+++ Angezeigter Text +++

Was allerdings immer noch Probleme macht, ist der Cache und zwar in beiden Browsern, in denen ich teste - Firefox und IE. Nun verwende ich ja bereits ein JAR für alle möglichen Ressourcen und klicke obendrein noch immer fleißig "reload", aber wenn so ein JApplet erstmal geladen wurde, ist es eben drin im Cache und wird scheinbar erst bei einem Zugriff,
der etwa einen Tag später (scheinbar wird wirklich die Zeit abgefragt?) stattfindet, neu geladen. Auch das Löschen des Cache hilft nicht weiter...

Gibt es denn keine Möglichkeit, so ein Applet gezielt ausm Cache zu schmeißen?

Gruß Michi


----------



## L-ectron-X (13. Feb 2006)

Ich glaube nicht,dass es per Java-Code geht, ein Applet hat keine Rechte den Browser zu steuern, oder auf irgendeine Art und Weise auf Dateiebene rumzuwerkeln.
Du kannst aber den Browsern sagen, dass sie den Cache beim Schließen des Browsers löschen sollen.
Außerdem kann es sinnvoll sein, den Cache so klein wie möglich zu halten.


----------

+++ Datenabschnitt +++

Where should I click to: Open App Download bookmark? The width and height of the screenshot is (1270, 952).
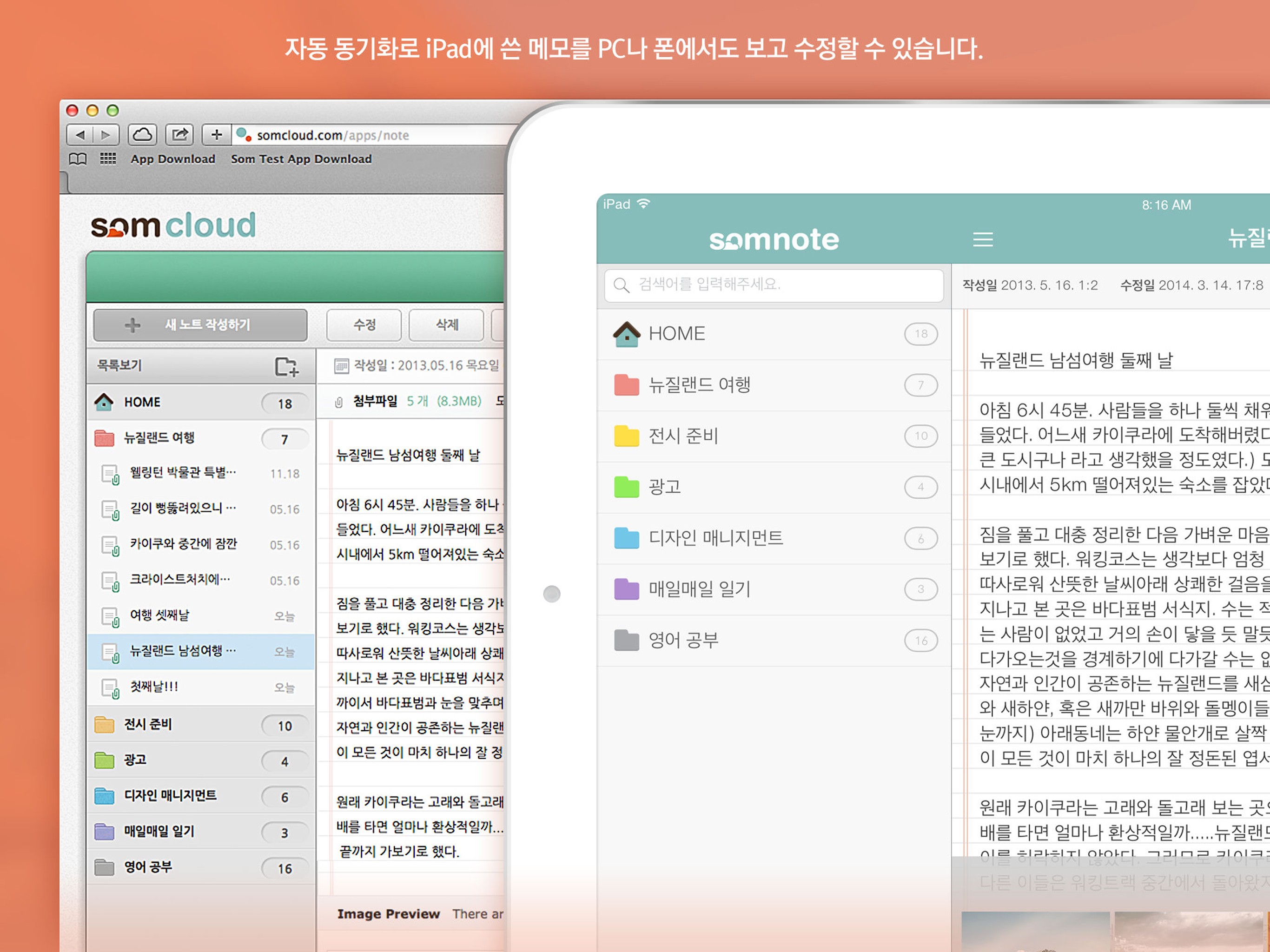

+++

# Arbeitsanweisung
In welchen beiden Browsern wird laut dem Forentext zum Applet-Cache getestet?

# Antwort zur Aufgabe
In Firefox und im IE.